BP has been expected to announce it would maintain dividend payments, but Obama's comments seemed aimed at changing the company's mind. Last year, it reported $27 billion in cash flow from operating activities. So far, it has spent more than $1 billion on the spill response.
In a conference call Friday with investors and analysts, BP Chief Executive Tony Hayward said the oil industry needs better safety technology. As an example, he cited the "fail-safe blowout preventer, which this incident has clearly demonstrated is not fail-safe."
The effect of the BP spill, meanwhile, was increasingly evident on the Gulf coastline.
Swimmers at Pensacola Beach rushed out of the water after wading into the mess, while other beachgoers inspected the clumps with fascination, some taking pictures. Children were seen playing with the globs as if they were Play-Doh.
David Lucas, of Jonesville, La., and a group of friends cut their visit short after wading into oily water. "It was sticky brown globs out there," Lucas said after he and the others cleaned their feet and left.
Health officials said that people should stay away from the mess but that swallowing a little oil-tainted water or getting slimed by a tar ball is no reason for alarm.
Steven Majerus and his 11-year-old nephew walked along Pensacola Beach and checked out the oil clumps. Majerus filled a plastic bag with tar and photographed it with his phone. "It's really hot. See how hot it gets in this bag with the sun beating down on it?" he said.
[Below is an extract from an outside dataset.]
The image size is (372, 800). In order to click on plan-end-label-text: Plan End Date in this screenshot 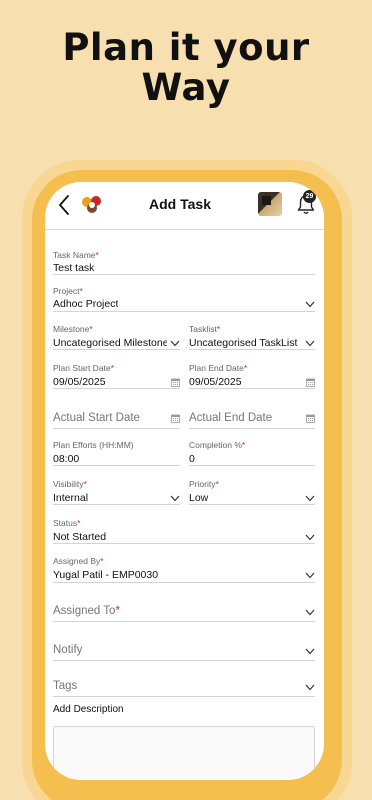, I will do `click(216, 368)`.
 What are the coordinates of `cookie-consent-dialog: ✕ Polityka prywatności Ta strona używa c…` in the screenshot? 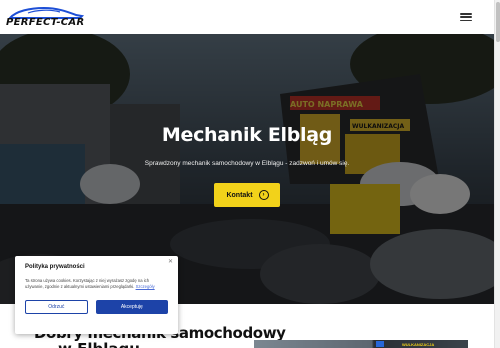 It's located at (96, 295).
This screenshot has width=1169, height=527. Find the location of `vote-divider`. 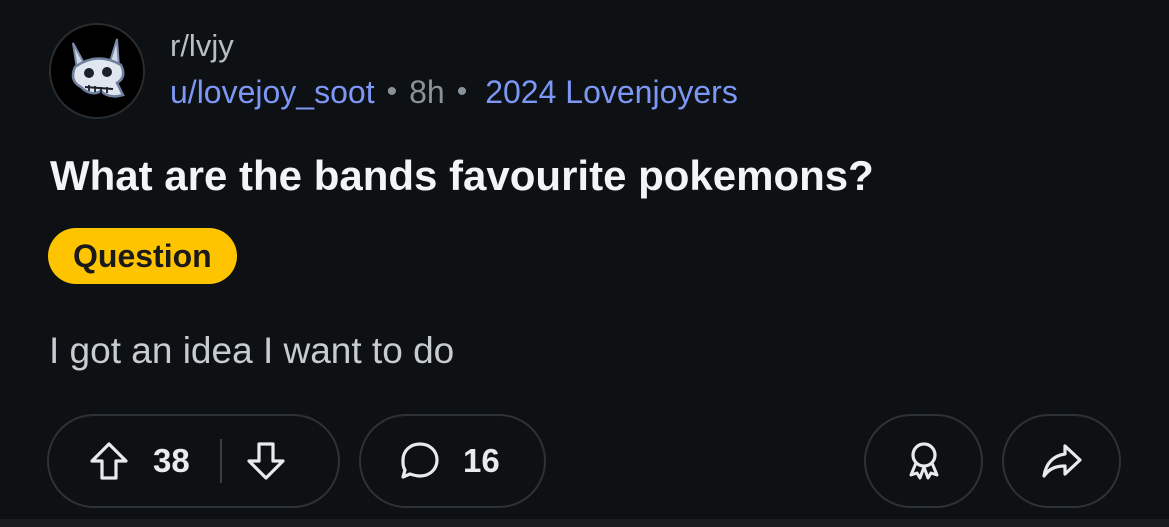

Randy Ivie, a charter-boat captain, cried as he tried to explain how sad he was to think that his grandchildren might not see the same white beach and turquoise waters he enjoyed.
"It kills me," he said. "I grew up here."
In Gulf Shores, Ala., Wendi Butler saw clumps of tar in the surf and was repelled by the heavy odor of oil.
"It smells like a flight line. I know, my ex-husband was in the Air Force. He would come home from work every day smelling like this," said Butler, of Perdido Bay, Fla. "You don't smell the beach breeze at all."
On Grand Isle, where homes bear quirky names like "Shore Thing" and "The Sand Bar," residents hung new signs before Obama's visit. "Tony Bologna," read one, a dig at Hayward. On another home, named "Mama-Pappy Dream," a new sign was added: "Dream is Gone." Still another said: "End this nightmare."
"He ain't much of a leader," Eugene Ryman Jr. said of Obama. "The beach you can clean up. The marsh you can't. Where's the leadership? I want to hear what's being done. We're going to lose everything."